Eight bold steps for business survival during COVID-19

Wall of sandbags forming a defensive line against an approaching storm

We all applaud what the government is doing for businesses. Alas there is no magic wand to save all the businesses whose income has plummeted. So, take these eight steps to maximise your chance of survival, writes Rory MccGwire, founder of the Donut websites

1. Manage your cashflow

Do two cashflow forecasts covering the best case and worst case scenarios. Use the worst case for your planning, but also focus on any revenue opportunities in the best case scenario.

2. Review all payments

Stop any payments that are not absolutely business critical, including even the smallest direct debits and standing orders. This cost control checklist may help.

3. Furlough staff

Make full use of the Coronavirus Job Protection Scheme. Furlough any employees who cannot be paid from reliable sales income. If you can no longer use self-employed suppliers, direct them to the Self-Employment Income Support Scheme; many self-employed people do not qualify under the initial scheme (eg many of those using Personal Service Companies for tax reasons), but this may change.

4. Defer your taxes

VAT from 1 March has been deferred for a quarter. But if you are struggling to pay any kind of tax, including VAT and PAYE, call the HMRC helpline. HMRC are being extremely helpful and a 'Time To Pay' deferment may well be possible.

5. Access additional finance

If you can demonstrate that your business is viable in the long run, you may well be able to open (or increase) a bank overdraft. Alternatively you could take out an 80% government-backed Coronavirus Business Interruption Loan with no interest due for the first 12 months. But a lack of sales mean that many businesses will struggle to demonstrate viability. And in any case, many business owners want to avoid increasing their future liabilities.

6. Check if you're eligible for rates relief

There are various business rates relief schemes for businesses in particular sectors (eg retail, hospitality, leisure) and those already eligible for small business rate relief and rural rate relief.

7. Negotiate payment holidays

Some suppliers will be prepared to agree delayed payment terms. Conversely, you may be asked to extend credit to your own customers. Work hard on collecting any payments owed to you.

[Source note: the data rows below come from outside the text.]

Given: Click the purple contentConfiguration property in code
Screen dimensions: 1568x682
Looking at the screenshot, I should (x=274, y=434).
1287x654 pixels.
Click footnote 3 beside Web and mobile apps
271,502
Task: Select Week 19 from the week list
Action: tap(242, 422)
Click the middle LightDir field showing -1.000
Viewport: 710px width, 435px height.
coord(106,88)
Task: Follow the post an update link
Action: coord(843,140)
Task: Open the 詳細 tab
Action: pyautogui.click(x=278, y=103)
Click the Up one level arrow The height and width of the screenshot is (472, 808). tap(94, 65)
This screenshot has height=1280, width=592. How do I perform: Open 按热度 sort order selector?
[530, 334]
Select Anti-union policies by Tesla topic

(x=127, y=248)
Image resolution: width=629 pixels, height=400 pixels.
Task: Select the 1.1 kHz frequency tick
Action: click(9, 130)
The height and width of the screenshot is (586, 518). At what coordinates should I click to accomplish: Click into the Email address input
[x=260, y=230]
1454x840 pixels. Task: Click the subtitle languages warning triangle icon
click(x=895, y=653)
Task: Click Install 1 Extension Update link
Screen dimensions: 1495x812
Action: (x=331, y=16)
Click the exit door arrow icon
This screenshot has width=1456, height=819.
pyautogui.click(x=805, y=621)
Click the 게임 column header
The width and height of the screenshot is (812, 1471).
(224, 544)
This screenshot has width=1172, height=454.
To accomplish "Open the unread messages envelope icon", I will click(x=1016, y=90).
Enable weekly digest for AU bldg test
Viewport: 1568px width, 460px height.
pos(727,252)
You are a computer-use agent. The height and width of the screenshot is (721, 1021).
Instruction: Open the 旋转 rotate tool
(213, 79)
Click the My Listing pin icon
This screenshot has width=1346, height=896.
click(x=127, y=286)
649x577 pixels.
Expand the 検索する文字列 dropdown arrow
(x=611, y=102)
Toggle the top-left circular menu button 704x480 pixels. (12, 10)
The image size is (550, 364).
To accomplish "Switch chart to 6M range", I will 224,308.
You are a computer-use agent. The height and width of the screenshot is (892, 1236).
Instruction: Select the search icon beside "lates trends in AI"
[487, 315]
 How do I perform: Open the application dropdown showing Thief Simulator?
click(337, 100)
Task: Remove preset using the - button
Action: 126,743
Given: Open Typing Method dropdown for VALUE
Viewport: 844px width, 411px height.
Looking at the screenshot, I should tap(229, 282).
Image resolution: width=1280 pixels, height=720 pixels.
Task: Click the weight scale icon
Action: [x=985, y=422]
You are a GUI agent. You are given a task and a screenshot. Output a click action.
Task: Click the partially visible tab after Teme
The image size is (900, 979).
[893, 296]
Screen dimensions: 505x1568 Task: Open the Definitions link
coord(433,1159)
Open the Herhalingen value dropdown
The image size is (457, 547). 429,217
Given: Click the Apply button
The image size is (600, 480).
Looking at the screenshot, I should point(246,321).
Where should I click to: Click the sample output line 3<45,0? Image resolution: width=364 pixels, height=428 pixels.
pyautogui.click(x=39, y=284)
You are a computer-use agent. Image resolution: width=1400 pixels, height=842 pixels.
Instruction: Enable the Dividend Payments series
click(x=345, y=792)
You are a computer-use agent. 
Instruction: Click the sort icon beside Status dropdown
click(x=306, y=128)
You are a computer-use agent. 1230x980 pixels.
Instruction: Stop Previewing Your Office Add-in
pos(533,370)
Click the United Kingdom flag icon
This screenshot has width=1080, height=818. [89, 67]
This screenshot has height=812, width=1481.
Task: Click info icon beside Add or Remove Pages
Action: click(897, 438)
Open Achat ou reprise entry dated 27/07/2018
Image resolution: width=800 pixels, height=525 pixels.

8. Optimise working methods

We may be working from home for months to come. So get set up properly, using collaboration tools you already have and any suitable new apps.

Having taken these eight steps, you may decide that the business is going to collapse regardless. In this situation, you will need to plan for insolvency, choosing the best way to deal with your particular circumstances. New rules are being brought in to help businesses to continue trading despite being temporarily insolvent as a result of COVID-19, but there are no details at the time of writing.